Tras la dictadura, España volvió a la casilla anterior: Revolución o Reforma. La Segunda República, con sus luces y sombras, fue un intento de reforma, quizás demasiado ambicioso (o ciertamente eso les pareció a los conservadores, que la vieron como revolucionaria por cosas que hoy, la verdad, en un 90% están totalmente normalizadas). En 1923, de hecho, muchos de los futuros republicanos se habrían conformado con bastante menos, pero el inmovilismo de la Restauración primero, y la Dictadura después, les radicalizaron. A veces, una sencilla reforma a tiempo evita enormes desgracias posteriores.

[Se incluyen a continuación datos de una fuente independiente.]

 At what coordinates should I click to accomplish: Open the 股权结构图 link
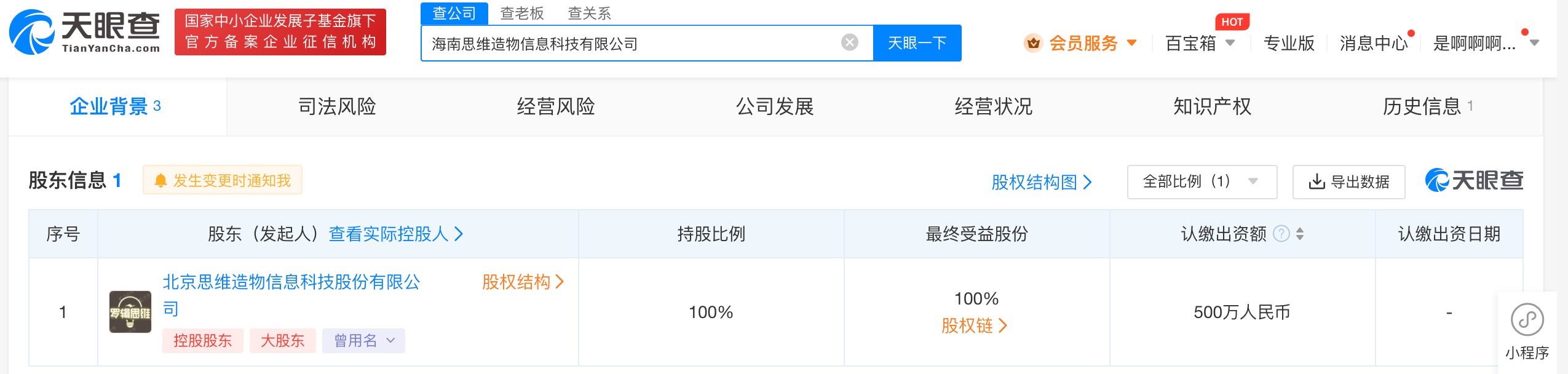(x=1041, y=182)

¿Qué podemos aprender hoy, a cien años del golpe? Se podrían señalar los paralelismos, claro está: un régimen que arranca con una Constitución nueva (1876/1978) ha aguantado medio siglo con un turnismo de partidos “dinásticos”, pero se le empiezan a ver las costuras ante la aparición de nuevas formaciones políticas. Una crisis en 1909/2008 sacude sus fundamentos, y pandemias y guerras lejanas, a principios de los años 20, le impiden volver a la “normalidad”. En una Europa de países crecientemente autoritarios, la tentación de resolver los problemas mediante un “golpe” aumenta entre los círculos del poder. Hace 100 años, el golpe aún fue militar, pero como ahora eso estaría muy mal visto parece que las élites apuestan por los jueces y el lawfare. Y si todo lo demás falla, apelar a posibles tránsfugas.

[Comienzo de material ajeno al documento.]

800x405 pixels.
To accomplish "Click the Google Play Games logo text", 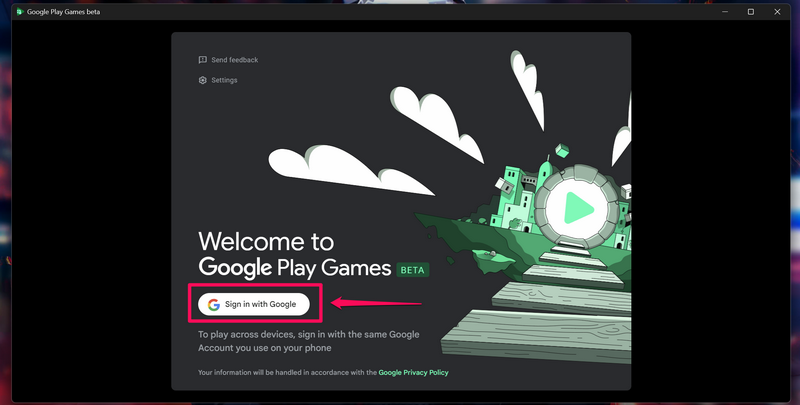I will [295, 268].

(Por supuesto, también se pueden sacar las lecciones contrarias: que en 1923 las izquierdas estaban divididas pero que en 2023 están a partir un piñón; que el escenario europeo no es ni de lejos comparable; y que hoy no hay conflictos coloniales como la Guerra del Rif, de modo que nada que ver. Por eso hay que ser un poco escépticos con “aprender de la Historia”, porque las circunstancias nunca son las mismas. La Historia, cuando mejor funciona, no es cuando ofrece respuestas, sino cuando plantea preguntas.)
En última instancia, el golpe de Primo fracasó. Los golpes militares, tan comunes en nuestro siglo XIX, en el siglo XX han acabado fracasando todos: no se puede hacer política al margen del pueblo. Por eso fracasó también el golpe de julio de 1936 (que inicialmente solo pretendía tomar el poder como lo hiciera Primo en 1923). Pero sus instigadores, en vez de irse al exilio, optaron por doblar la apuesta y hacer una Revolución. Sí, las revoluciones de derechas también existen, y son tan desagradables como las de izquierdas. Quizás el legado más profundo del golpe, y que ha durado cien años, es que, incluso en su fracaso, arrastró consigo al liberalismo político español, que desde entonces no ha logrado materializarse en un partido duradero y vaga como “corriente” por el panorama político.
La monarquía parlamentaria liberal terminada con el golpe de 1923, por cierto, también había nacido con un golpe: el del general Arsenio Martínez Campos en Sagunto en diciembre de 1874, para proclamar a Alfonso de Borbón como rey (y otro del general Manuel Pavía once meses antes contra la Primera República española). A veces, los finales reflejan los principios. Así que si el acto legitimador inicial de nuestra monarquía fue el fallido golpe del 23-F (¡o al menos eso dicen nuestros monárquicos!), sería poético que esta finalizara por otro fallo similar en la búsqueda de “algunos socialistas buenos”.